By Rickey Hampton, For TheAfricanAmericanAthlete.com
It is fitting that Tiger Woods captured his (supposedly) record-tying 82nd PGA Tournament win in dominating style, winning wire-to-wire at the ZoZo Championship in Japan.
His domination in Japan puts an exclamation point on the victory, and the utter dominance he has shown since turning pro in 1996. And 23 years after his first victory in Las Vegas, he captured No. 82 in Japan.
No one has ever won more PGA Tournaments than Tiger Woods. Not Arnold Palmer. Not Ben Hogan. Not Jack Nicklaus, and not even the great Sam Snead, who is credited with 82 PGA Tour wins.
Snead’s 82 wins should come with an asterisk. He played a segregated tour, which kept great black players such as Ted Rhodes, Charlie Sifford, and Bill Spiller, from competing. Those men were capable of winning on the PGA Tour, as Sifford eventually did, but were denied the opportunity.
Secondly, Snead won five team events and one 18 hole event.
That’s why Tiger’s 82 stands alone.
To be clear, I am not here to try and diminish the accomplishments of Snead, a superb player whose swing stands the test of time. I am just saying that he didn’t win 82 events.

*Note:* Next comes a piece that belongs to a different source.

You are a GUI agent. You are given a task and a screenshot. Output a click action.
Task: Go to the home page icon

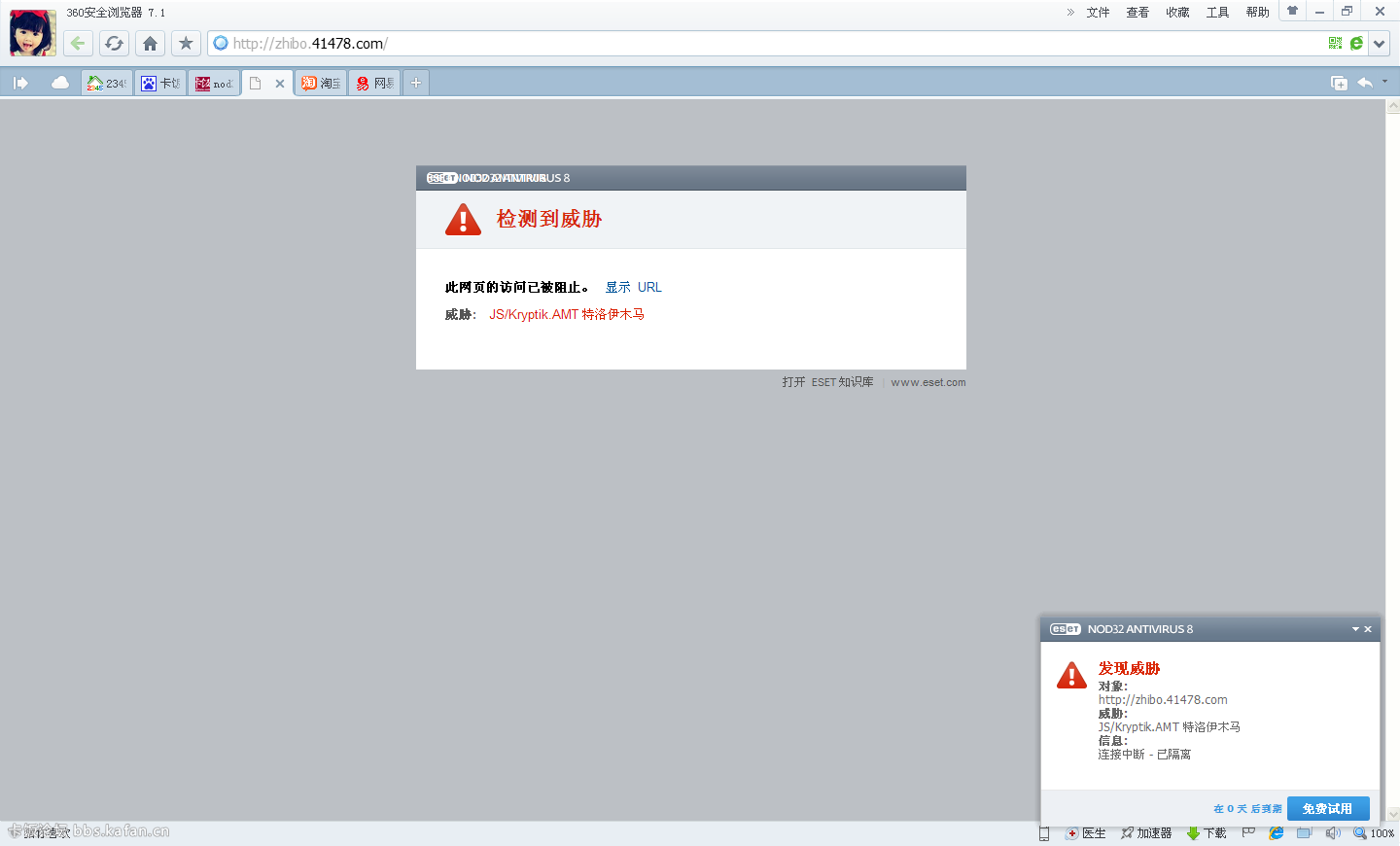[x=150, y=43]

The debate over who is the game’s greatest player is only a two-man conversation between Tiger Woods and Jack Nicklaus. Woods gets the edge.
Consider: Woods has won 15 major championships, including four in a row, and now, 82 PGA Tour events. He has won 18 of the prestigious World Golf Championships, against elite fields.
He once won seven consecutive Tour events. He once went 142 consecutive events without missing a cut. He was the No. 1 player in the world for 683 weeks. He won the 2000 U.S. Open by 15 shots, which is like winning the Super Bowl 50-0.
We aren’t even delving into his money titles, Player of the Year awards, and Vardon Trophies, nor his spectacular amateur career, or how he transcended the sport of golf like no other since Arnold Palmer. The fact golfers are playing for multi-million dollar purses today is because of Tiger Woods.
The only one that comes close to matching Woods is Nicklaus, who has actually outdone Woods in the majors with 18. Although the Golden Bear has four more majors, Tiger has played against stronger, international fields. Nicklaus didn’t have the bevy of overseas adversaries to deal with, just Gary Player, the South African, who holds nine major titles.
Nicklaus never went through the long struggles with his health and game that Woods did. However, the fact Woods could come back from those woes and win the 2019 Masters and rise back to No. 6 in the world is remarkable.
And last weekend, tying the record that he already owns, only added to the legend.
If Woods had never won the Tour Championship in 2018 and added a Masters’ championship and his 82nd PGA Tour win, you could still argue he was the best ever.